━━━━━ Page excerpt

# [SOLVED] major unsafe computer temps got me very worried!!



## adrianparke2002 (Jun 4, 2009)

hi i have tried to install a diff heat sink with a copper bottom on my pc it didnt work at first and it wouldnt load up so took the heat sink off with a copper bottom and replaced it with the original i first put on there which was a aftermarket and kept it very cool about 80F in morrning start up 115F under heavy load video and rom playing ect. now when i started up even in the bios!! it has told me 181F or 80C and in speed fan i have 



cpu : 120F - 160F
system : 93F
harddrive1 : 86F
harddrive2 : 91F
apci : 138F - 170F


----------



## dai (Jul 2, 2004)

*Re: major unsafe computer temps got me very worried!!*

post your temps in C

what are you running
video card
cpu
m/board
ram
power supply
brand
wattage

check the listings in the bios for voltages and temperatures and post them

redo the paste with some acrtic silver

http://www.arcticsilver.com/arctic_silver_instructions.htm


----------



## forcifer (Nov 20, 2005)

*Re: major unsafe computer temps got me very worried!!*

what heat sink did you get to replace the stock one?


----------



## adrianparke2002 (Jun 4, 2009)

*Re: major unsafe computer temps got me very worried!!*

400 - 550watt max logisys psu with duel fans
2.0ghz sempron
128mb geforce fx 5200 agp 64 bit
wireless 108mb adapter
creative hd soundblaster cad
6 80mm system fans
dr thermal heatsink with 7500rmp fan aftermarket
1.51gb ddr1 ram
duel pci thermal take slot blower 
duel fan bay hd cooler with 40mm fans

and dr thermal is what i replaced the stock one with and the temps were fine till i tried a different one so ill clean it off of the termal paste and see were it goes :/

temps are

cpu: 58c
hd1: 26c
hd2: 31c
apci: 60c


----------



## forcifer (Nov 20, 2005)

━━━━━━━━━━
━━━━━ Record set

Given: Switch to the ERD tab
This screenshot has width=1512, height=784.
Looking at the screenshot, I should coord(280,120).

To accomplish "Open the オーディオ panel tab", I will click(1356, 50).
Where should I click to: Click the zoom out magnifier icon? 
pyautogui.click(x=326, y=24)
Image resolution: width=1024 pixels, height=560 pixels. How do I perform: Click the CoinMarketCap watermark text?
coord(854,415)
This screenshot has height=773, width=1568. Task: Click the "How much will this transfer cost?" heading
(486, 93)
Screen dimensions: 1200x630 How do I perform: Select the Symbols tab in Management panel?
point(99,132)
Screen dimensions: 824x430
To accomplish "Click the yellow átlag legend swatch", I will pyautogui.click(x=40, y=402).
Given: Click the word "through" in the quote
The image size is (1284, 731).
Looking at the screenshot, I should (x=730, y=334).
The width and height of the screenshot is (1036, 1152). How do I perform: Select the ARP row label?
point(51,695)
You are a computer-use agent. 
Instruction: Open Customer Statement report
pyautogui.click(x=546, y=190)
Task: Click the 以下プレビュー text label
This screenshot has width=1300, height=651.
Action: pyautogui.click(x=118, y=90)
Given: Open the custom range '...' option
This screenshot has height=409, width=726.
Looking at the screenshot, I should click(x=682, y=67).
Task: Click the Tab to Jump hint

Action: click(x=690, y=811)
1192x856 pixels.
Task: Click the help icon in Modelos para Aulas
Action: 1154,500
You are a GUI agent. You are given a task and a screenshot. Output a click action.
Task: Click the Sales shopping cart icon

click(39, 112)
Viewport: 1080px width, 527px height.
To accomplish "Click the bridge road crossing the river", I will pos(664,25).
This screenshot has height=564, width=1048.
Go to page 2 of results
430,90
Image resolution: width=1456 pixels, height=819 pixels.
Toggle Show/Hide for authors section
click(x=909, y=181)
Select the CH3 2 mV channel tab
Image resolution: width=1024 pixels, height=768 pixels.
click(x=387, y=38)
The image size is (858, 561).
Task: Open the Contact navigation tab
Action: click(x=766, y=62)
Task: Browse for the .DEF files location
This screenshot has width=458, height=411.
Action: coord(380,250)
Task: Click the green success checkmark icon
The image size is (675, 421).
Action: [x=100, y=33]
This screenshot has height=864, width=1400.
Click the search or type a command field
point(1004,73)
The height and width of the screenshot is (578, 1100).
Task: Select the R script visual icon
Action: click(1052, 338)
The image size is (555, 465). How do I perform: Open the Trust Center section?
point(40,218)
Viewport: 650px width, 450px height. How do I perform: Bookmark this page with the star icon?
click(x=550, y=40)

━━━━━━━━━━

## Work instructions
In the forum thread about high computer temperatures, which heat sink did the original poster use to replace the stock one?

## Written solution
A dr thermal heat sink with a 7500rpm aftermarket fan.